### Exercise instructions
1. Answer these questions from the budgeting column:
(a) What does the letter writer say about their marital status?
(b) How does the reply define net income?
(c) What does the reply recommend setting up with the bank?
2. Translate this sentence from the budgeting column into French: "For many, it's equated with dieting, and no one likes to be on a diet."
3. Write a continuation of the budgeting column, starting after its final sentence.

===== Text shown

Winnipeg Free Press - PRINT EDITION
Failing to budget is budgeting to fail
A monthly spending plan helps you save
DEAR Brenda: I don't think I'm a big spender but I seem to live from paycheque to paycheque. I know I have to have a budget but what exactly does that mean? I make a good income, I'm single and I like to go out with my friends and have fun. So how do I know if I am spending too much money on something like my car?
-- Clueless
Dear Clueless: You are not alone in being unclear on the concept of budgeting. For many, it's equated with dieting, and no one likes to be on a diet. But a budget is not intended to deny you what you like -- it is only an estimation of how you allocate your financial resources to meet your needs in order to have the life you want.
Think of your monthly budget as a pie -- a pie that is only as big as your net income (meaning the money you actually get after taxes and other deductions) and you only get one pie a month. You have to slice up your pie in such a way as to satisfy all your usual needs for the month -- everything from making debt payments to paying for your rent/mortgage, food, dining out, car, personal care and so on. But first of all, you need to "pay yourself first" by allocating a percentage of your pie to some type of savings, whether for emergencies, special purchases or toward retirement. Be sure to set up automatic transfers with your bank because what you don't see, you don't spend.

==========
===== Material provided

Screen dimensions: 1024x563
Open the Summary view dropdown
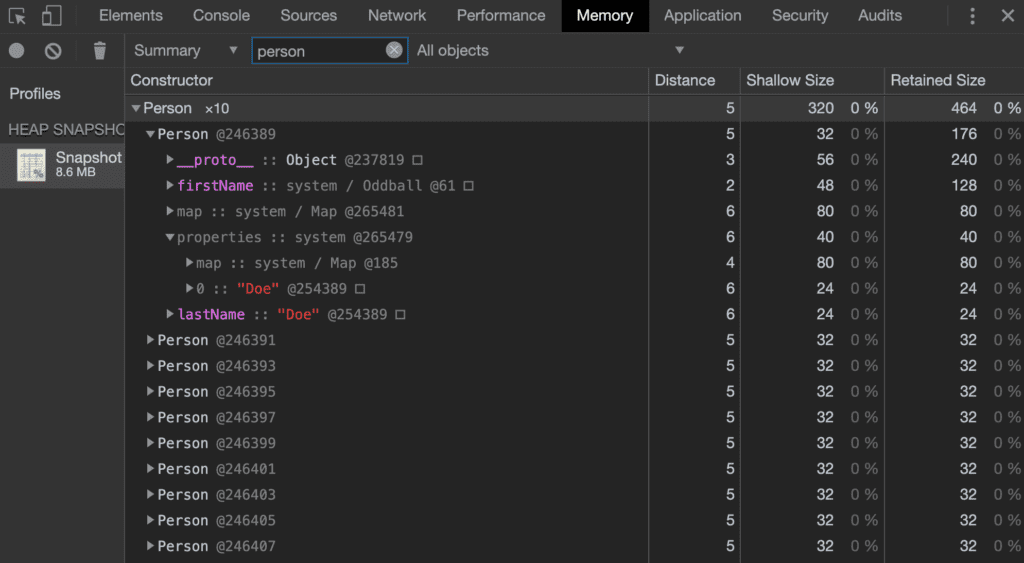click(186, 51)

==========

### In response
1.
(a) The letter writer is single.
(b) Net income is the money you actually get after taxes and other deductions.
(c) Automatic transfers.

2. Pour beaucoup, on l'assimile à un régime, et personne n'aime être au régime.

3.
It is ultimately up to you how to slice up your pie but I like to use the following guidelines:
* Pay yourself first savings: 10 per cent;
* Debt repayment: 10 per cent;
* Housing: 25 per cent;
* Food: 20 per cent;
* Transport: 10 per cent;
* Entertainment/Leisure: 10 per cent;
* Personal Care: five per cent;
* Clothing: five per cent; and
* Communications: five per cent
The budget pie will help you determine what is reasonable spending in a specific category. If you spend more in one category, you have to spend less in another. If you have a one-time-only expense such as paying for a vacation or major car repair, then your goal is to be able to draw on your "spare pies" in the form of savings you have put away for that purpose. Otherwise you are borrowing from someone else's pie (i.e. the bank) in the form of credit cards, lines of credit or other loans, which will add to your debt-repayment category.
How do you keep track of your spending? I suggest you start with the old fashioned method of simply keeping and organizing your receipts (just empty your wallet every day and throw the receipts in a shoebox).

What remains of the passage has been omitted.